We have previously introduced Sichuan’s “麻辣(málà)” and Hunan’s “香辣(xiānglà)” flavors. In this last issue of our three-part sizzling-hot tour of China we will learn about one more unique kind of “spiciness” — the “酸辣(suānlà) sour spiciness” of “贵州(guìzhōu).” The special climate of Guizhou Province is, in a word, “天无三日晴(tiān wú sānrì qíng),” meaning “There are never three sunny days in a row.” GuiZhou’s climate is very moist and food is not easy to preserve, so the clever Guizhou people have created many ways to make “酸菜(suāncài) pickled vegetables” as a means of keeping their produce for spoiling. These creations lengthen the preservation time of food and have also led to the local people’s habit of making and eating pickled foods. In Guizhou Province there is a popular saying that goes “三天不吃酸，走路打窜窜(sāntiān bùchī suān, zǒulù dǎcuàncuàn),” meaning “Eating no pickled food for three days, one will walk feebly.”
“贵州(guìzhōu)” is known as “黔(qián)” for short, so Guizhou cuisine is also called “黔菜(qiáncài),” which is characterized by its spiciness and sourness. Its unique spicy flavor comes from the area’s great variety of Guizhou chilies, which produce a kind of piquancy so impressive and unforgettable that some people say it makes them get heartburn just thinking about Guizhou cuisine. There are a number of unique condiments exclusive to Guizhou Province. A common Guizhou family would have four forms of chilies in the pantry : “辣椒粉(làjiāofěn) chilli powder” as dipping sauce for some meats; “油辣椒(yóulàjiāo) fried pepper sauce” for on noodles; “糟辣椒(zāolàjiāo) fermented chili,” minced and similar to pickled vegetables, for vegetable cooking or fried rice; and dried “红辣椒(hónglàjiāo) red chilies” for stir-frying.
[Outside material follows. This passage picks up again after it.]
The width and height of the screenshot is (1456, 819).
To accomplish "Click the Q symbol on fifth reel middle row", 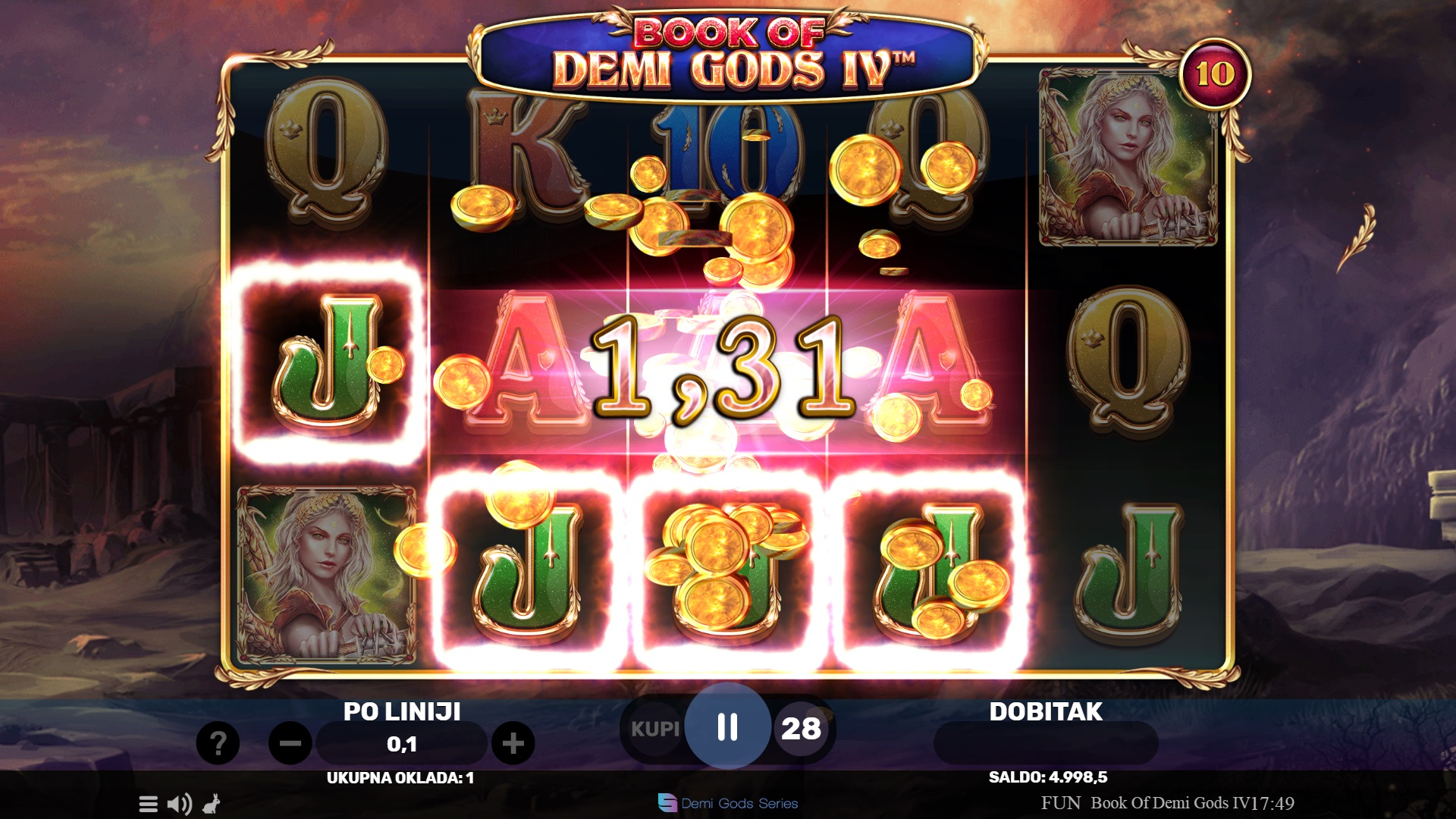I will point(1128,362).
The popular Guizhou dish chosen as representative of “黔菜(qiáncài)” cuisine in this issue is “酸汤鱼(suāntāngyú) Fish in Sour Soup.”
When it comes to “酸汤鱼(suāntāngyú),” you first need to know something about “酸汤(suāntāng) sour soup.” Those who have visited Guizhou Province may find that nearly every family there has jars which are used for pickling foods. Some have one or two on hand, and others stock them by the dozen. Also, “酸汤(suāntāng)” has different classifications for its flavor, including “咸酸汤(xiánsuāntāng) salty and sour soup,” “辣酸汤(làsuāntāng) spicy and sour soup,” “麻辣酸汤(málàsuāntāng) tongue-numbing spicy and sour soup,” “鲜酸汤(xiānsuāntāng) fresh and sour soup,” “涩酸汤(sèsuāntāng) astringent and sour soup,” and so on.
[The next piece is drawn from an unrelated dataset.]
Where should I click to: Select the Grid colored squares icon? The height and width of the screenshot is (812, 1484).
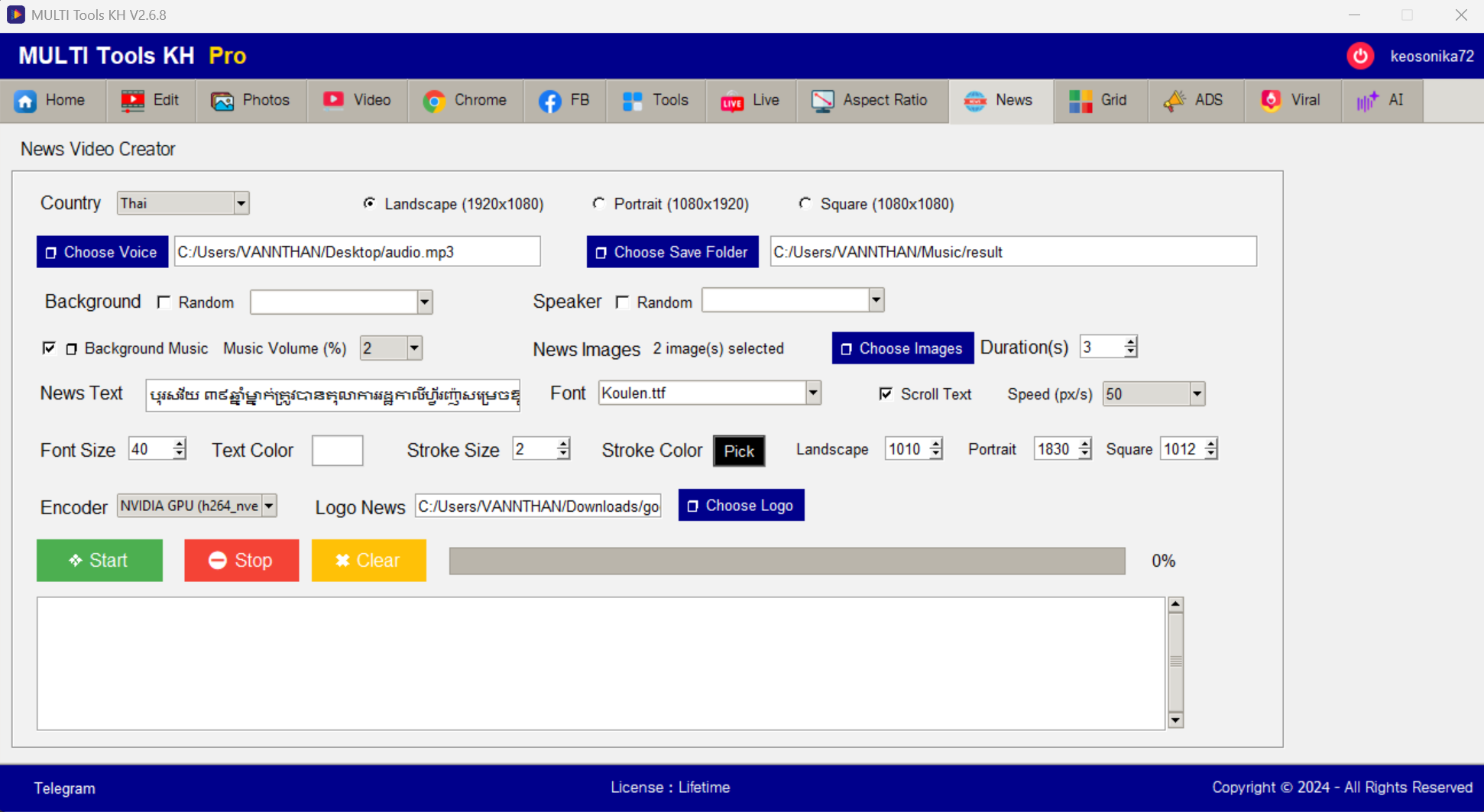click(1080, 101)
Guizhou’s “酸汤鱼(suāntāngyú)” is known for its sour, pungent, and delicious taste which makes your mouth water and leaves you craving more. The soup used in the dish is the very “辣酸汤(làsuāntāng)” mentioned above. To cook “酸汤鱼(suāntāngyú),” you should first make the sour soup with a kind of special local pepper, many local, nutritious Chinese herbs, and tomatoes. Next, the fresh fish is stewed in the boiling soup. Guizhou Province is known to have the population with the longest life expectancy in the country, and credit for this should be given to “酸汤鱼(suāntāngyú),” whose sour soup brings on a big appetite, strengthens the spleen, and softens blood vessels. It is also said that it helps ladies to maintain their beauty and keep young!
As the Chinese sayings goes, “民以食为天(mín yǐ shí wéi tiān)” — “People regard food as their prime desire,” so if you travel to Guizhou Province one day, besides going sightseeing, you really have to taste the local “酸汤鱼(suāntāngyú)” and the area’s many varieties of pickled foods !
1. Why do Guizhou people have the habit of making and eating pickled foods?
A. Because pickled food is good for your health.
B. Because of its humid climate.
C. Because its soil is suitable for planting crops used for pickling.
2. Which is not the function of “酸汤(suāntāng)”?
A. Bring on an appetite.
B. Soften blood vessels.
C. Decrease internal heat.
3. Guizhou cuisine is also called ___.